Le nouveau président de la République du Bénin, Yayi Boni, élu il y a presque trois mois, semble décidé à mettre fin au commerce de kpayo, l’essence frelatée. Cette interdiction aura de graves conséquences pour la population qui gagne sa vie avec ce commerce illicite.

Après quelques décennies sous le joug du président Mathieu Kérékou, l’ex-dictateur « communiste » reconverti en président élu au milieu des années1990, le Bénin a maintenant un nouveau président, Yayi Boni, élu il y a presque trois mois. Quelques semaines après sa rentrée en poste, Yayi Boni semble décidé à mettre fin au commerce de kpayo, essence frelatée vendue illicitement sur les rues et routes du Nord au Sud de la République du Bénin (photo). À partir du 15 juin, une loi prohibera définitivement ledit commerce. Les raisons de l’interdiction se justifient, entre autres, par le danger entraîné par la manipulation de l’essence. Plusieurs accidents touchant des vendeurs et des véhicules sont survenus, au cours des dernières années.

Quand je suis allée au Bénin, j’ai été impressionnée du nombre de points de vente d’essence frelatée sur les rues et routes béninoises. On peut les trouver pratiquement tous les 50 mètres. Les vendeurs sont des femmes, des hommes et des adolescents. N’importe quel contenant en verre sert à conserver l’essence. Le client arrête sa voiture au bord de la route et le vendeur court, contenant à la main, tout dépendant de la quantité d’essence nécessaire.

Bien entendu que l’essence vendue dans la rue coûte trois fois moins cher que celle vendue à la pompe. Sans compter que très souvent il y a une pénurie d’essence. À plusieurs reprises, pour faire le plein d’essence, les gens sont obligés d’essayer plusieurs stations-services pour trouver du carburant. Ce ne sont pas juste les gens les plus démunis qui achètent l’essence frelatée. Ce n’est pas rare de voir de grandes voitures 4 X 4 au bord des routes en train d’acheter ce type d’essence.

L’essence vendue au Bénin vient du Nigéria, pays dont les réserves de pétrole sont très importantes. Près de la ville de Porto Novo, proche de la frontière du Nigeria, on peut voir en plein jour une seule moto transporter 10 énormes bidons en plastique pleins d’essence. Ces motos sont tellement chargées qu’on a du mal à voir le chauffeur.

Mais le transport d’essence ne se fait pas seulement par voie terrestre. Même la lagune de Ganvié, village lacustre formé au XVIIIe siècle dont la localisation avait pour objectif la défense pour fuir les razzias commandées par le Royaume du Dahomey, sert de route aux trafiquants (photo).

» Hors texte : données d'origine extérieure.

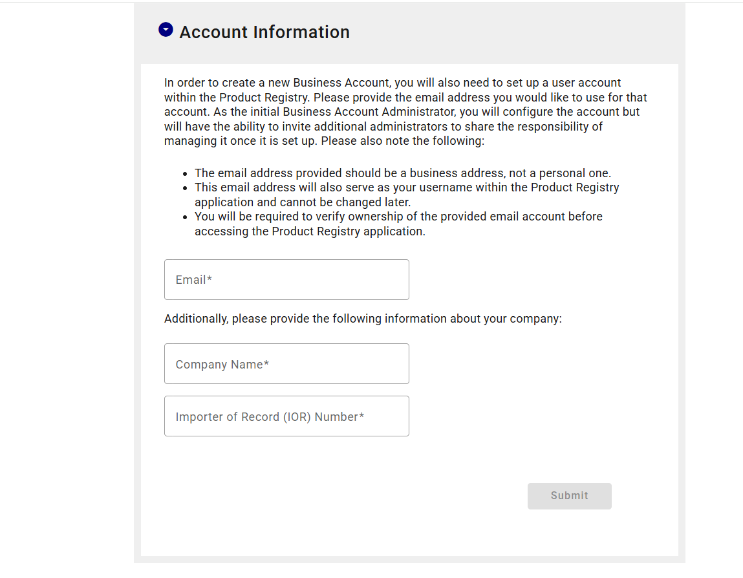This screenshot has height=578, width=743.
Task: Click the username cannot be changed bullet
Action: [x=406, y=195]
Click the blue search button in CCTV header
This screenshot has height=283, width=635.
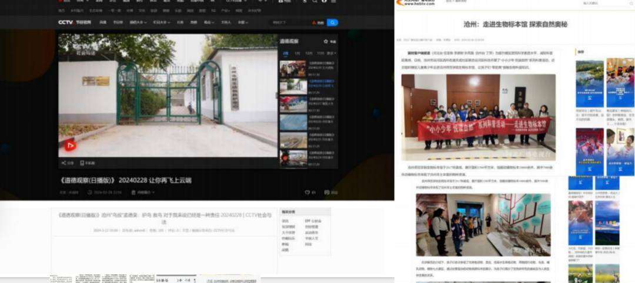click(x=332, y=23)
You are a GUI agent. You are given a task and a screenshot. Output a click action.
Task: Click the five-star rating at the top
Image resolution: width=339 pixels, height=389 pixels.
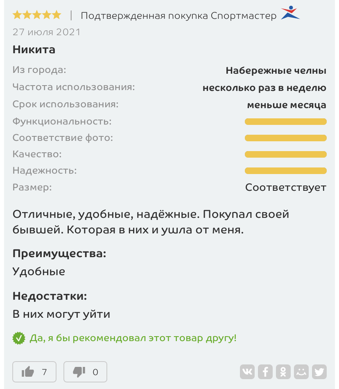(x=37, y=15)
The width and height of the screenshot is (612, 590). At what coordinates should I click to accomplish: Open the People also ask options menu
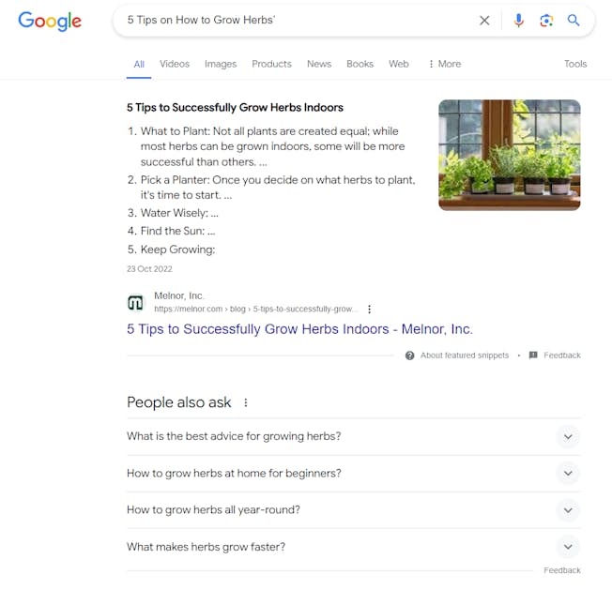[x=246, y=402]
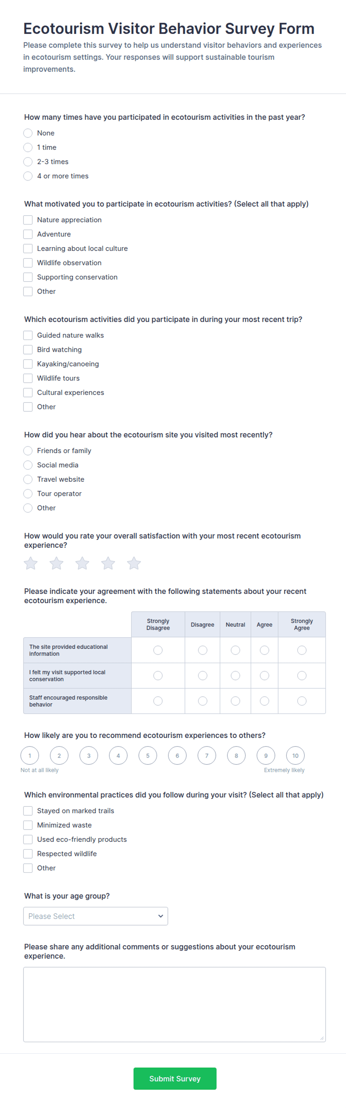Rate satisfaction with the first star
Image resolution: width=346 pixels, height=1108 pixels.
click(31, 563)
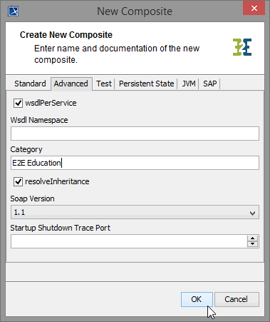The height and width of the screenshot is (322, 270).
Task: Select the Advanced tab
Action: (x=71, y=84)
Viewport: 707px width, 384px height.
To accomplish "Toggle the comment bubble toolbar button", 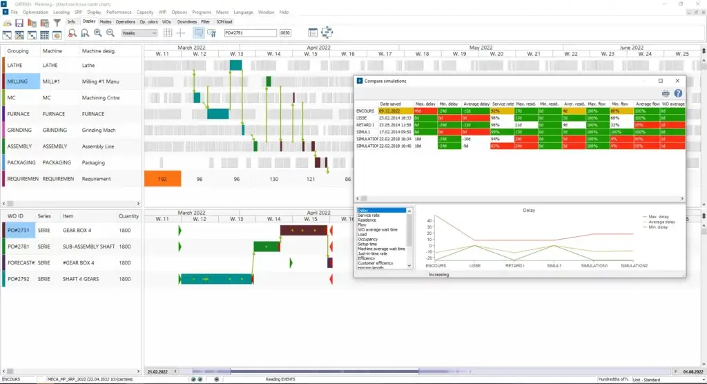I will 199,33.
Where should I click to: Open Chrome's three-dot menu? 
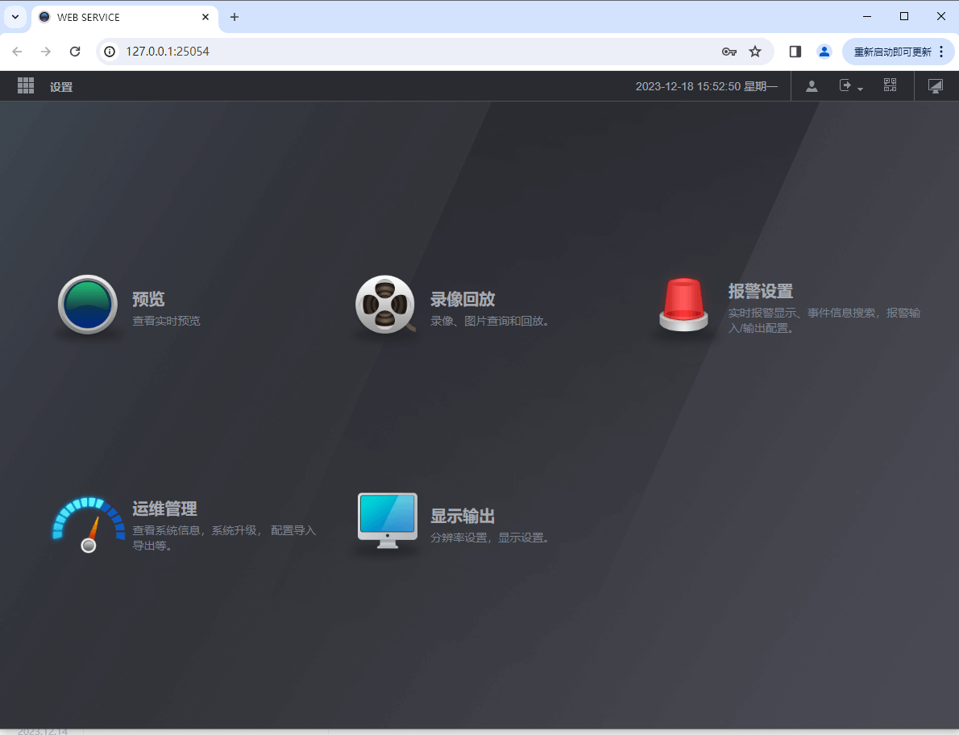click(x=941, y=51)
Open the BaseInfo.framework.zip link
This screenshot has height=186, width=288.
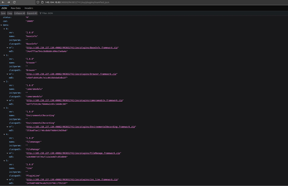(72, 47)
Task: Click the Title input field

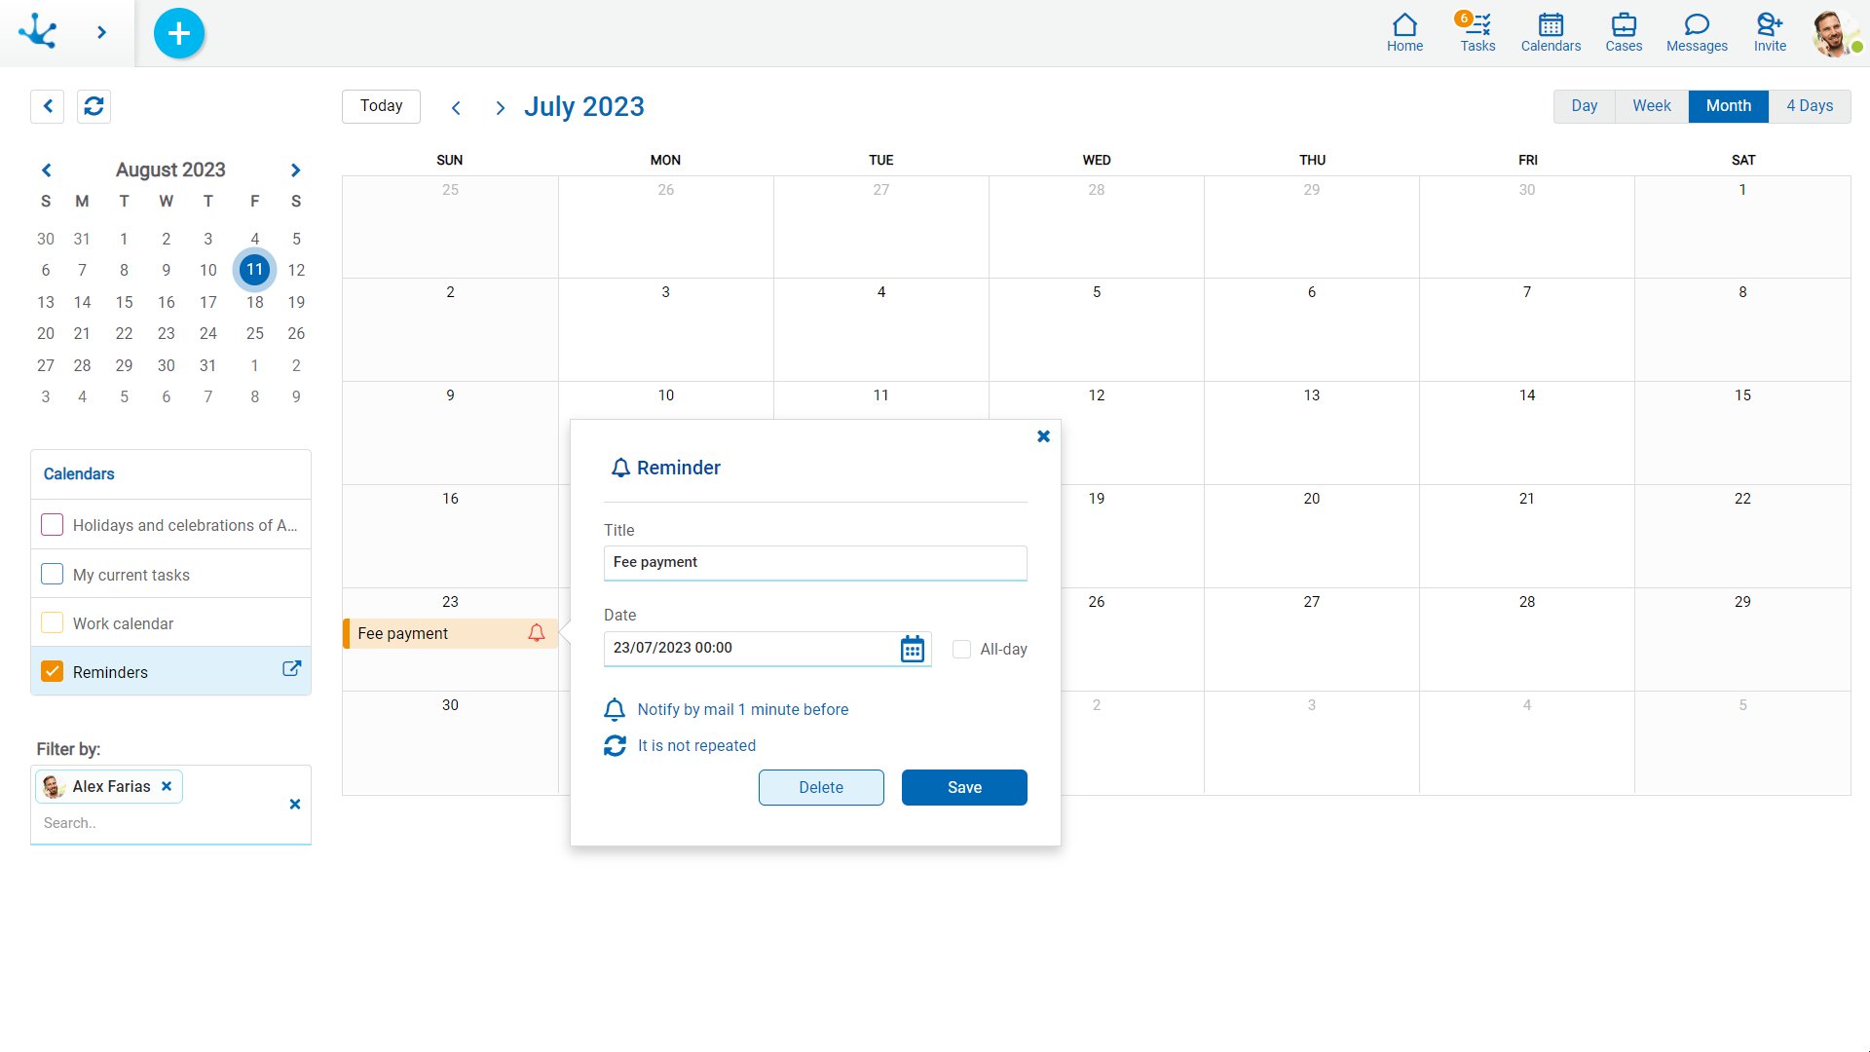Action: [815, 561]
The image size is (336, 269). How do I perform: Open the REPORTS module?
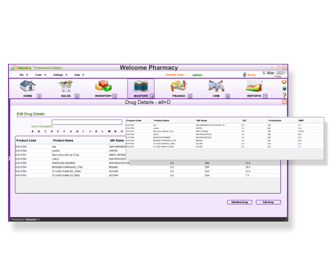[254, 87]
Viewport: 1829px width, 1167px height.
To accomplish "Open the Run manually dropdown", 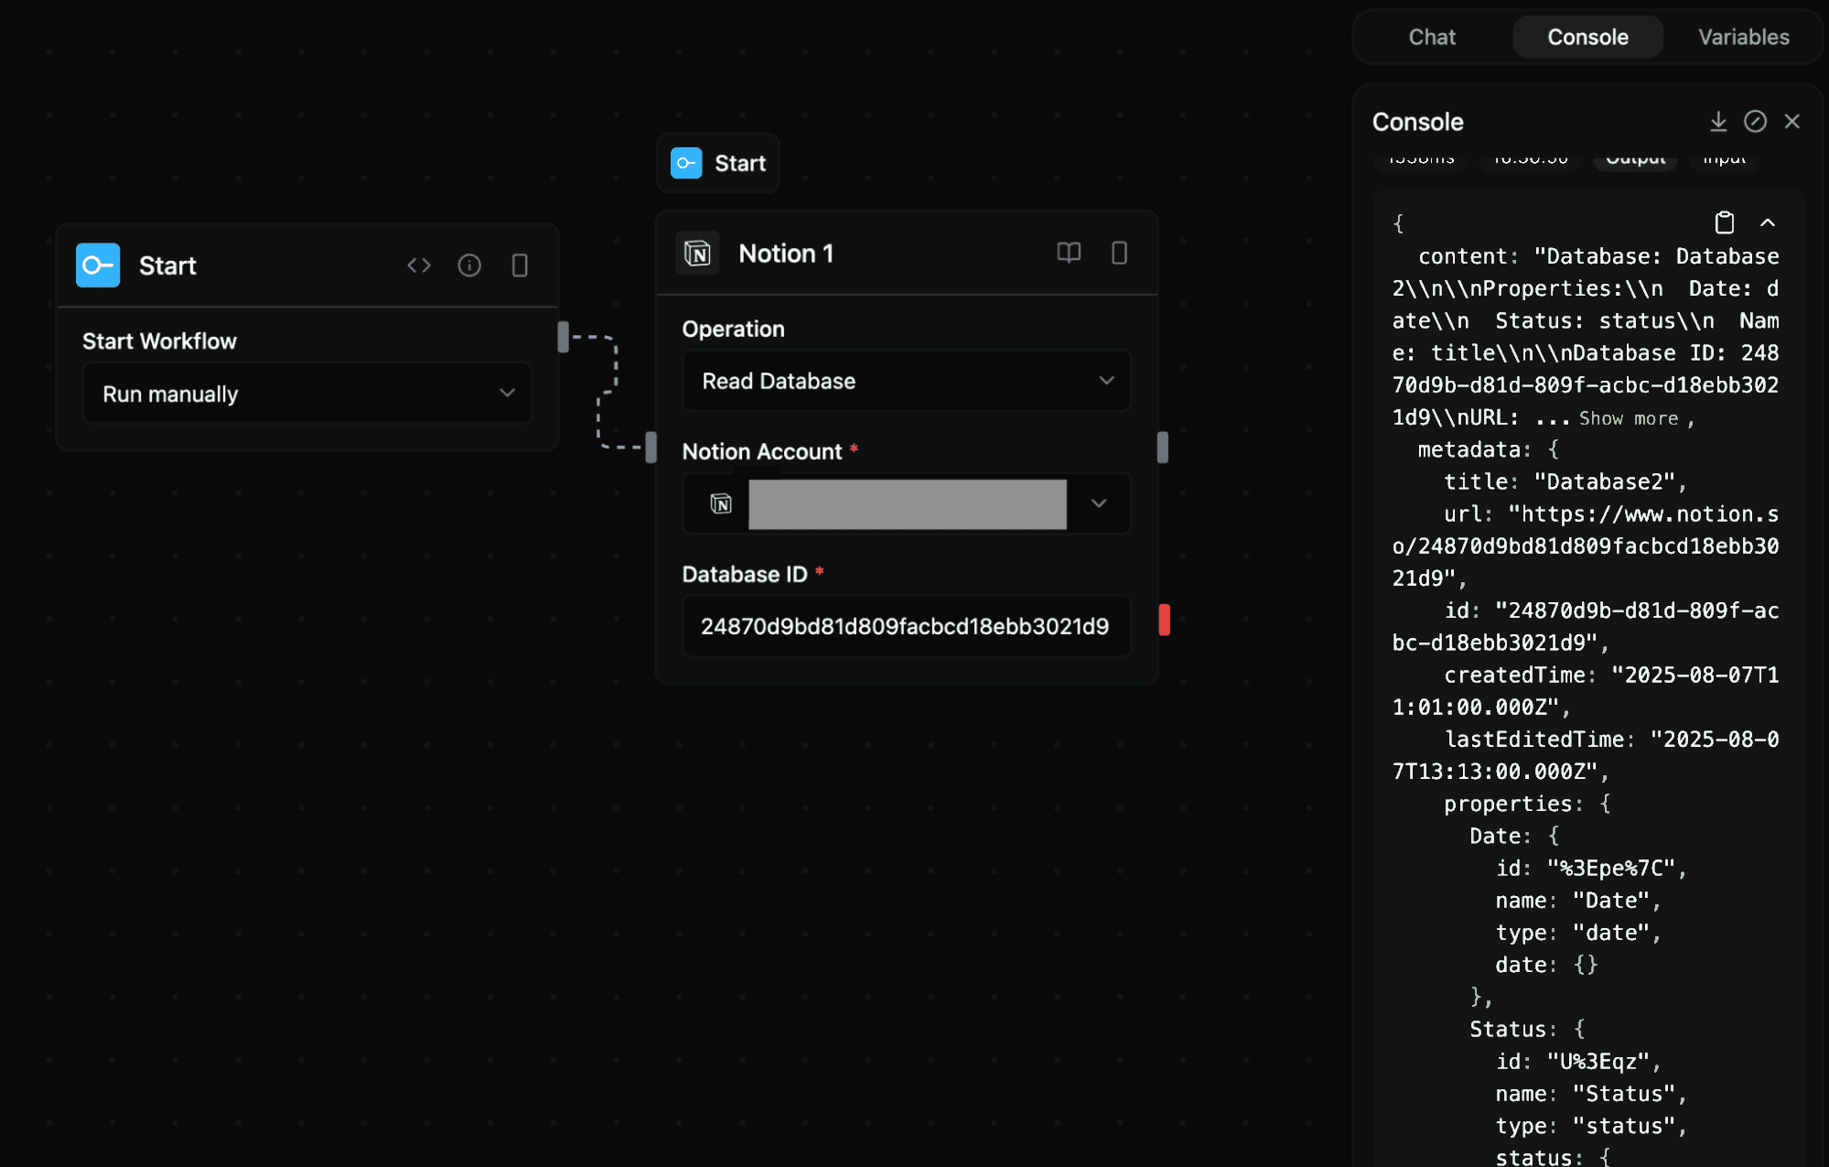I will click(307, 393).
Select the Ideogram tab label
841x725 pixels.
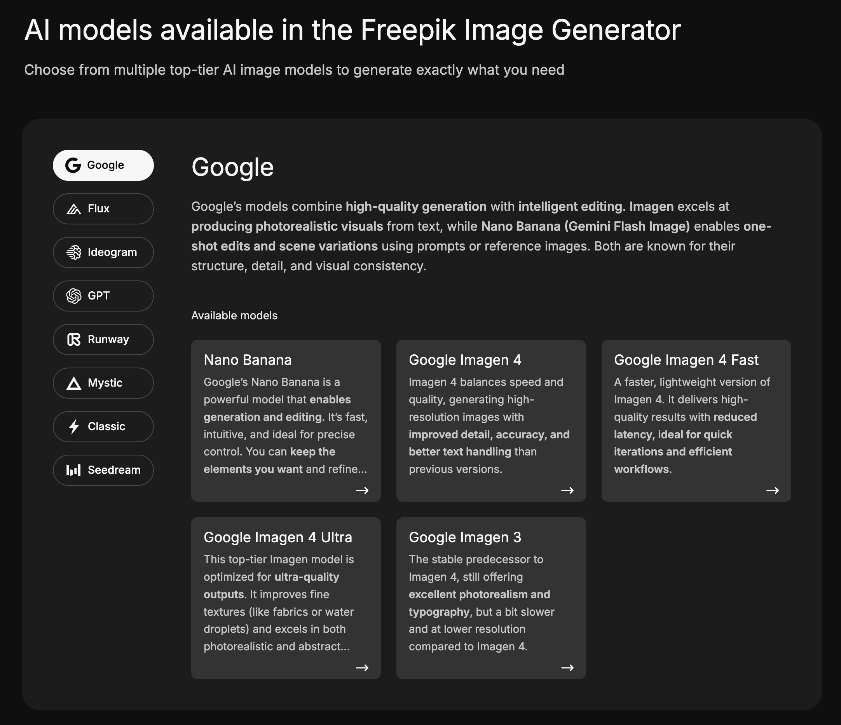tap(112, 252)
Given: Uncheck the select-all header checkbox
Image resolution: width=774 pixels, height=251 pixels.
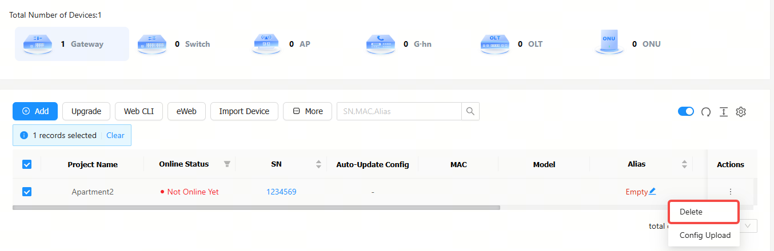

On peut dire qu’une bonne partie de l’économie du pays vit autour du trafic d’essence et que des milliers des personnes gagnent leur vie ainsi. Les petits comptoirs aux bords des routes et des rues partagent l’espace avec d’autres tables où on vend des beignets, des fruits et toutes sortes d’aliments et de produits. De plus, il faut rappeler que le transport collectif urbain et interurbain au Bénin se fait essentiellement par taxis-brousse et taxis moto (les zémidjans), car au Bénin il n’y a ni autobus, ni train (photo).

Lorsque le président a annoncé telle interdiction, il a affirmé que son plan était de réaliser une « révolution verte », dans le meilleur style « communiste ». Il souhaite que la population se tourne vers l’agriculture. Or comment les trafiquants et les vendeurs feront-ils pour devenir des agriculteurs en si peu de temps ? Quitteront-ils la ville, avec ses facilités, pour retourner aux villages ? Recevront-ils des terrains pour planter ? Quelles sont les conditions offertes aux gens pour qu’ils puissent changer soudainement d’activité ? Pour autant que je sache, aucune. Comme le président a affirmé qu’il n’utiliserait pas de méthodes violentes pour faire appliquer la nouvelle loi, la seule chose que je puisse conclure, c’est qu’un tel changement, sans verser la moindre forme de compensation aux trafiquants et vendeurs, restera juste sur papier, car une grande partie de la population n’aura plus de quoi vivre.

(Photos : Ana Lucia Araujo, Porto Novo, Bénin, 2005)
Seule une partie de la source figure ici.